### STATED GOAL
Transcribe everything in the listing below from the line containing "Where should I" down to the line containing "click(x=103, y=57)", including both of those lines, and leave the pictures out.
— begin —
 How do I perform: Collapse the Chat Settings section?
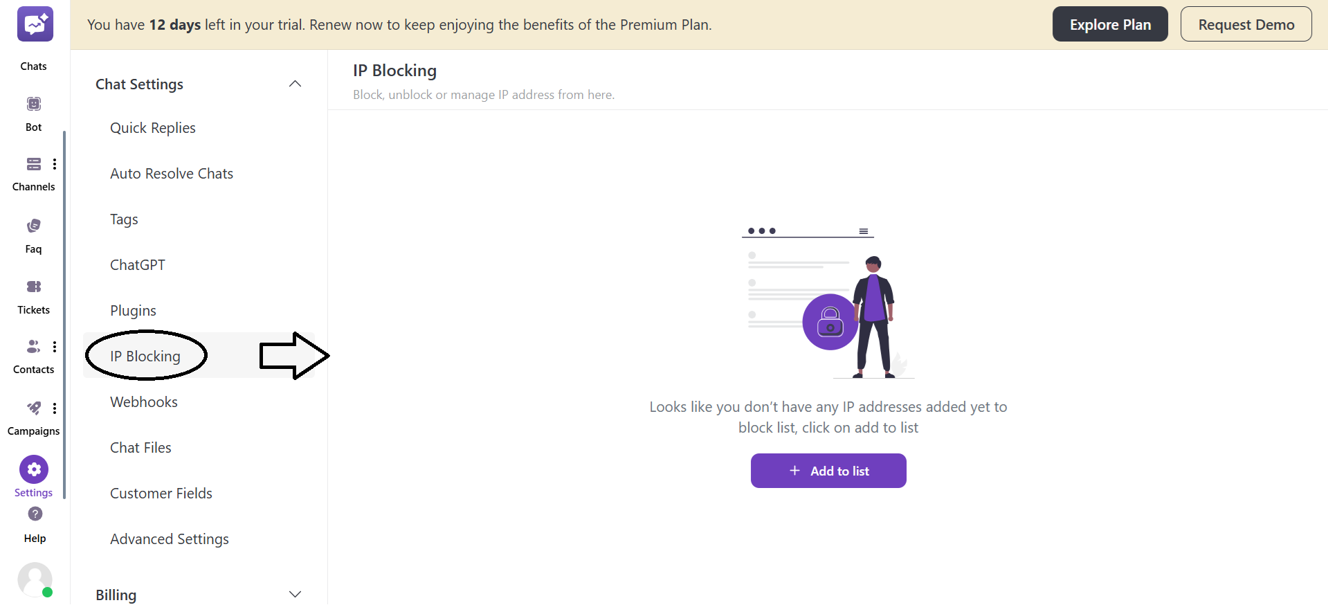[x=295, y=84]
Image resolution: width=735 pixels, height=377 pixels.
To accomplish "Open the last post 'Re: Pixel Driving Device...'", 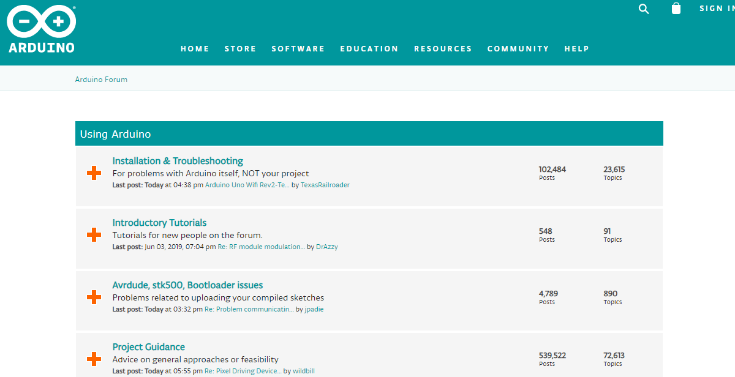I will click(243, 371).
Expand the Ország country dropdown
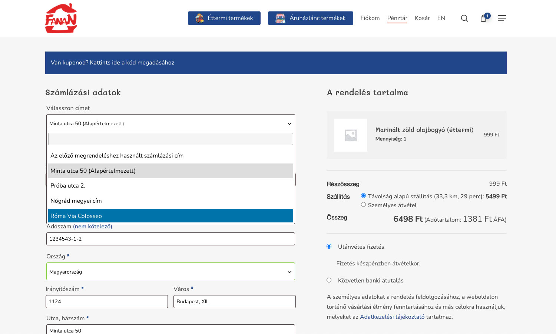 coord(171,272)
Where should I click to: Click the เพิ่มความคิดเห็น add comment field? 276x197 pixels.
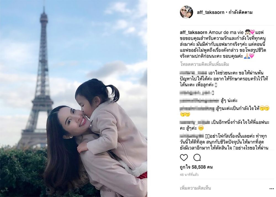pos(195,188)
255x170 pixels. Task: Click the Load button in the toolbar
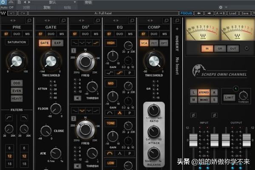(232, 13)
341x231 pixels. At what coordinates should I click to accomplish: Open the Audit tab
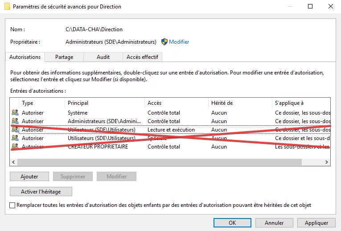click(x=103, y=57)
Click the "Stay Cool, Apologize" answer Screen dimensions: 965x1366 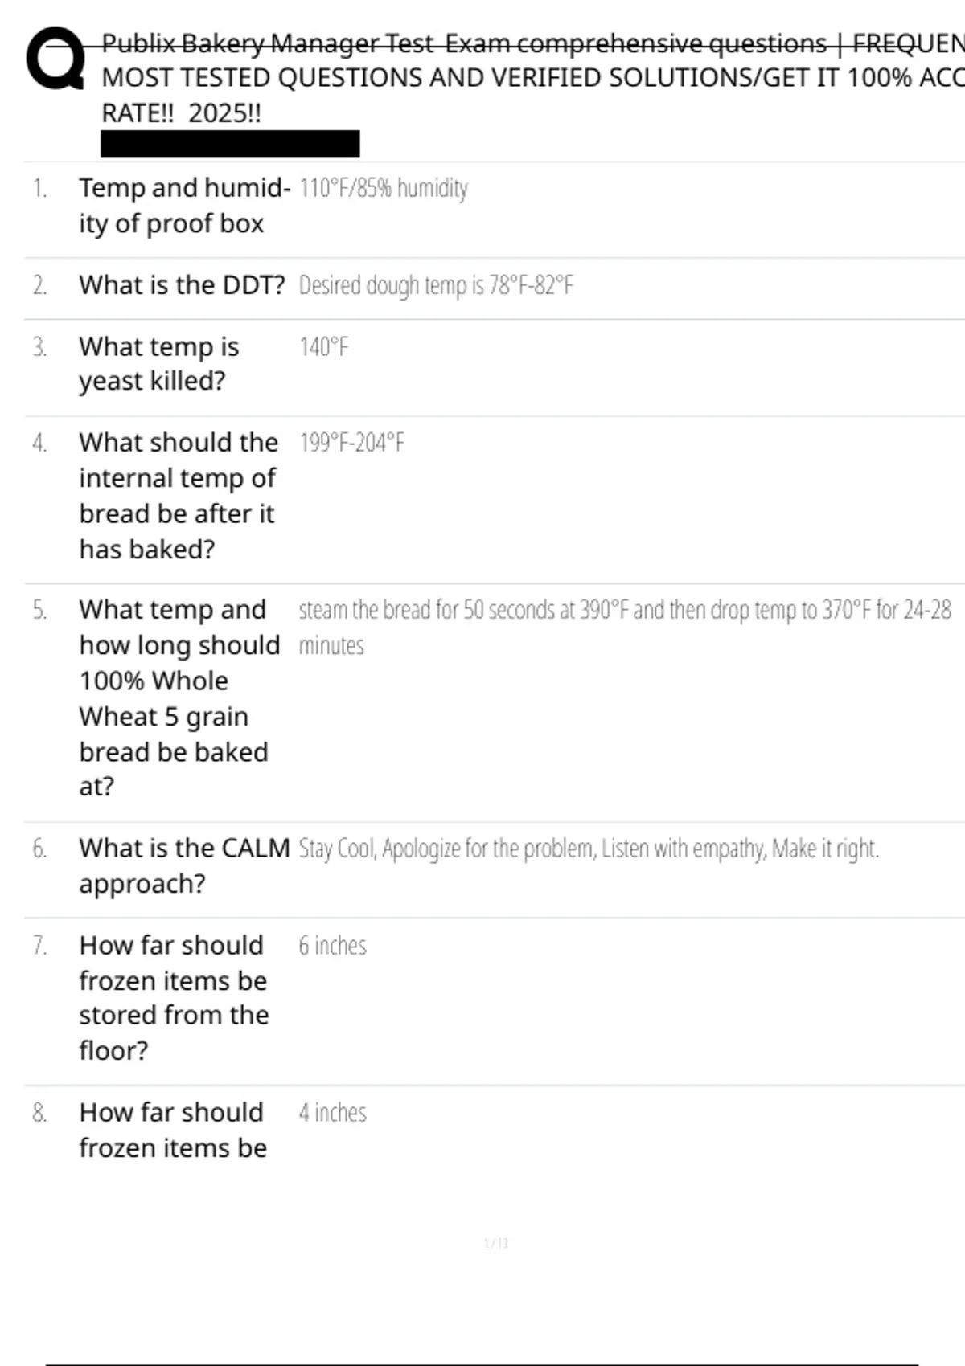coord(589,849)

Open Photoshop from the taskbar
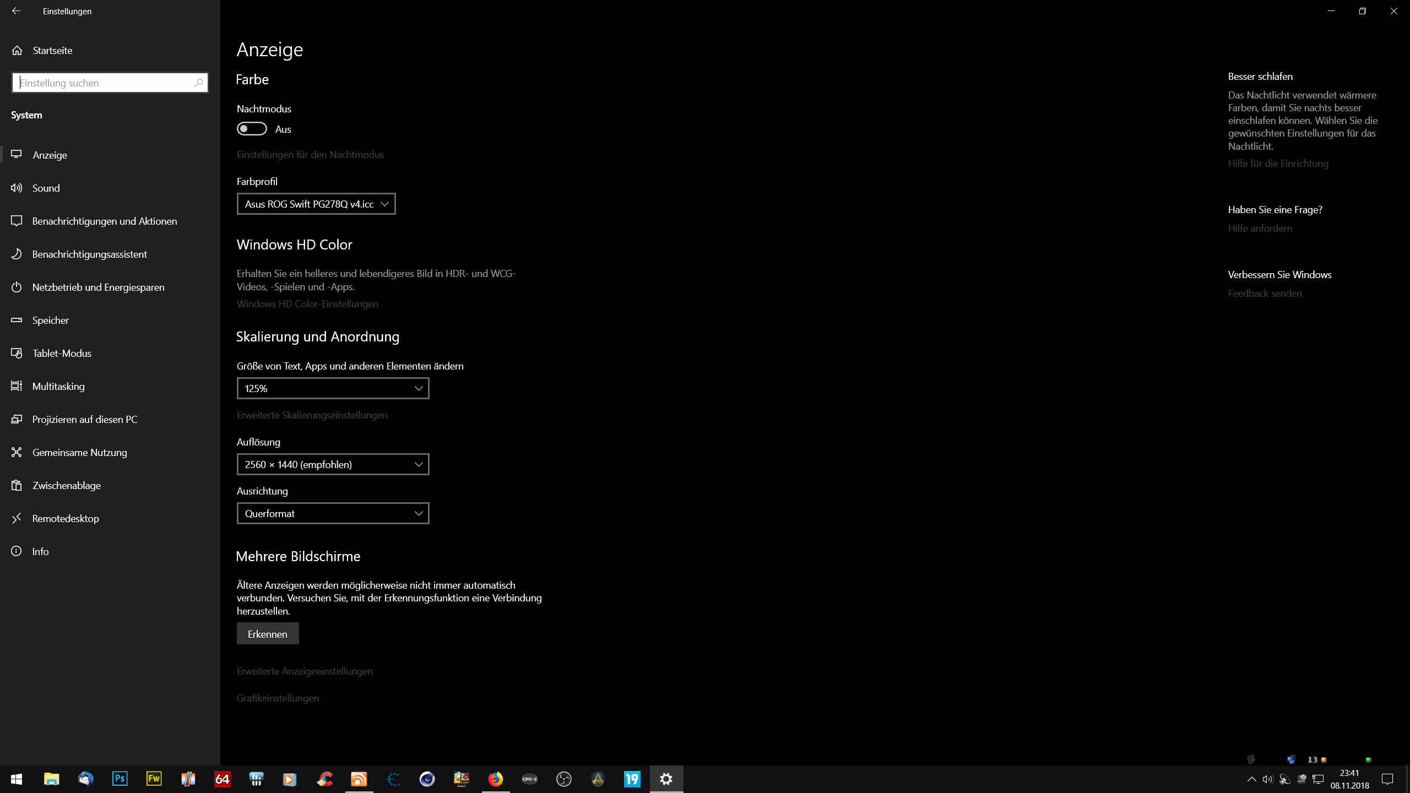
— end —
### ANSWER TO THE EXERCISE
Where should I click to: Click the เพิ่มความคิดเห็น add comment field? 276x197 pixels.
pos(195,188)
255x170 pixels. Task: Click the Load button in the toolbar
(232, 13)
341x231 pixels. At what coordinates should I click to accomplish: Open the Audit tab
click(x=103, y=57)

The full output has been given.